私は都市計画が専門で、どちらかというと空間づくりを専門とする立場だが、地区防災計画のガイドラインを作るとき、全国の先進事例をいろいろヒアリングさせてもらって感じたことは、祭りの賑やかな場所や、小学校の運動会に地域の方がたくさん集まるような地区は、防災活動も集まりが良く熱心であるということ。地域の団結力があるところは、防災活動も活発に行える土壌があるのだろう。

もう1つ、地域の将来像を自分たちで議論できる環境が整っている地区は、いざ被災しても、復興への議論が早いということ。地区防災計画は事前復興の入り口になるということを期待してもいいのではないか。こうした活動から将来の都市空間をどう考えることができるかということについても期待をしている。
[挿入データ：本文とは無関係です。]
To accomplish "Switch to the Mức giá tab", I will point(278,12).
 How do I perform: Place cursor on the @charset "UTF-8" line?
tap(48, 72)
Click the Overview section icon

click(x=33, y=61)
都市計画の世界では、建築協定や景観協定など、住民自らが地域の中で建物の建て方などをルール化する制度がある。当初は自分たちのルールを市長に認知してもらうという程度の話だったが、法的にも担保しようという動きになってきて、役所と連動するオフィシャルな位置づけを持つようになったことは、住民にも、行政にもメリットがあることだと思っている。あとは、どういう単位でこの計画をつくるのかが課題だ。特に初期の頃は、いろいろなあり方、可能性を発掘して発信していければいいと考えている。

 

 

2014年度版の防災白書に、「共助による地域防災力の強化」と題して特集が組まれ、地区防災計画制度のことが大きく取り上げられた。この中で、内閣府が行った防災活動に対する意識調査の結果がまとめられているが、堀口先生がおっしゃったように、お祭りまどのさまざまな地域活動に参加されている地区ほど、防災活動に積極的に取り組まれていることが明らかになった。

さて、小出先生からは、地区防災計画をなぜ格上げしなければいけないのかという質問が出されたが、これは大変重要な論点だと思う。阪神・淡路大震災、東日本大震災と2つの大きな災害を経験して、地域コミュニティの防災に対する関心が高まっていることははっきりしていると思っている。ところが、いざ見てみると、地域では自主防災組織が活躍していても、実際に活動をしている人は役員などに限られているケースが多い。役員が変わってしまったら活動が止まってしまったり、思うようにいかなくなったという話も聞く。こうした中で町内会の活動をもっと重層化していくための手段として地区防災計画制度を考えている。活動が重層化していけば、行政との関係も密接になってくる。自分たちで行う限界も見えてくる。その中で、自分たちの計画を市町村の計画と連携させていくことが必要になった時、この制度が、1つのツールになると期待している。したがって、行政がトップダウンで計画をつくるための制度ではなく、ボトムアップで実際に防災活動に取り組んでいる人、取り組みたいと思っている人に、活用していただくことをねらいとしている。

地縁を超えたつながりはまさにご指摘の通りで、ICTなどの活用により、外部とのつながりなどを強化していくことも必要だと思う。一方で、外部のボランティアなどの援助を受け入れやすくするためには、受援体制を整えておく必要があり、そのためにも地区防災計画により地域コミュニティの関係を良くしておくことが望まれる。

今後初動以外の、予防や復旧・復興も重視していく必要があるというご指摘もその通りで、各段階で、いろいろな活用方法があると思う。

 

 

小出先生の3つのポイントに対して私見を述べさせてもらうと、地区防災計画として制度化するということは権利と責任を与えることだと思っている。単に自由にやりなさいというのではなく、行政としてもそれをサポートするし、実現していくために責任も持つということ。2番目の地縁という概念が随分変わってきていることに関しては、いわゆる住んでいる人たちだけのコミュニティという概念は超えていかないといけない。住んでいる人と事業所、NPO、ボランティア、行政といろんな人たちが集まって、1つの新しい共同体的概念がこれからは必要になってくる。3番目の応急対応だけが重視されている点は、むしろ事前準備や復旧・復興まで広く視野を広げ、そのことがソーシャルキャピタルという幅広い概念の基礎力になってくると考えている。